By Bill Knief
Posted in Uncategorized
Jimmy Santiago Baca is a highly respected poet and man of letters who rose to national prominence from prison and the barrios of Albuquerque.
The UNM-Taos CAMP program (the College Assistance Migrant Program) under the direction of Juan Montes has arrange a free public reading and Youth Slam in Bataan Hall, Friday (Aug. 29), 4-6 p.m., and the Town of Taos has issued a proclamation designating Aug. 29 as Jimmy Santiago Baca Day.
The first time I heard Baca read was decades ago in the old La Doña Luz Restaurant & Bar off Kit Carson Road, thanks to the Taos Poetry Circus and the savvy poetic duo, Anne MacNaughton and Peter Rabbit, who were the ringmasters for the Circus during its amazing 21-year run. At that time, I not only hadn’t read him, I hadn’t even heard of him.
It didn’t take long, though, before he became the challenger in the World Heavyweight Championship Poetry Bout in Taos, and then two-time World Heavyweight Champion Poet. He has won the Pushcart Prize, the American Book Award, the International Hispanic Heritage Award, the International Award and other prestigious recognitions.
That night in the back room of La Doña, Baca stood up, sipping a cocktail, and announced he was going to read from his semi-autobiographical epic poem “Martin” for the first time before a live audience. It started like this:
Pinos Wells —
an abandoned pueblo now.
The presence of those who lived
in these crumbling adobes
lingers in the air
like a picture
leaves its former presence on the wall.
I was struck by the powerful yet everyday imagery delivered in a direct, straightforward manner. Listening to Baca read his poetry was like having an intensely personal conversation with a passionate and thoughtful friend. The ghosts of people long gone compared to the outlines left behind by a picture no longer hanging on the wall is a metaphor that leaves no room for artifice.
Baca is no lightweight. Recounting his own abandonment by his parents, Martin recalls,
When mother and father
abandoned me, and the ancient hillgods of my emotions
in caves of my senses
I came forth into the dark world of freedom.
Perhaps it is this unflinching honesty, combined with the hard experiences of his life, that have caused Baca to direct his writings and teachings toward those who seek to overcome hardships. According to his website, in 2005 Baca created Cedar Tree Inc., a nonprofit foundation that works to give people of all walks of life the opportunity to become educated and improve their lives.

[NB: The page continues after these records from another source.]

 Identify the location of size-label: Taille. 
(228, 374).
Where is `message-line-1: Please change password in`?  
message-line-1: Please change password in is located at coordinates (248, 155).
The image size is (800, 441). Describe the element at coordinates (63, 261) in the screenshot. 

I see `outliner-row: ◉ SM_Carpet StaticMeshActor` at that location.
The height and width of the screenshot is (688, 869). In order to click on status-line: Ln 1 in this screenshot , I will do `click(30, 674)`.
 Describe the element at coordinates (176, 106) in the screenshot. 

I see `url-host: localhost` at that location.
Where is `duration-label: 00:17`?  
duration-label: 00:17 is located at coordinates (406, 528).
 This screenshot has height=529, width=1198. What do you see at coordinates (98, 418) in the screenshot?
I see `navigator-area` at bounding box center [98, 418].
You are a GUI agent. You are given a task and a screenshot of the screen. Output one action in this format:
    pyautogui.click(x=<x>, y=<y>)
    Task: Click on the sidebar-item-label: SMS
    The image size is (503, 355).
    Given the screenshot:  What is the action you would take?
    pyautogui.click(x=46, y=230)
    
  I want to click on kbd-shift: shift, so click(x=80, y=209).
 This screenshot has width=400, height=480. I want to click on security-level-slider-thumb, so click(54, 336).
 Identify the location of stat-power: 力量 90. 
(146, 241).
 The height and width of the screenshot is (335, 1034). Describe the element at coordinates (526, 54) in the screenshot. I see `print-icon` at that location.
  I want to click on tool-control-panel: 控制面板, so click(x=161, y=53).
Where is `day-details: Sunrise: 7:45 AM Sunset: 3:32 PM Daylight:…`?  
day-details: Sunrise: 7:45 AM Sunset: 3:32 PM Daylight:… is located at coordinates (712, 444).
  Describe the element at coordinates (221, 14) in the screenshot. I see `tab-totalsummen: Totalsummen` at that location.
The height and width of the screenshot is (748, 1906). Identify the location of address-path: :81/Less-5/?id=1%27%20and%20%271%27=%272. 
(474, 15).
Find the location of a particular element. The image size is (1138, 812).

It’s not by accident that CAMP, which also serves students who are determined to overcome hardships, has made it possible for Taoseños to experience an evening with this remarkable man.
In addition to the reading, Baca will be joining the CAMP class during the day and conducting a professional development session with UNM-Taos English faculty. Baca has generously donated his honoraria for this event to Cedar Tree, Inc.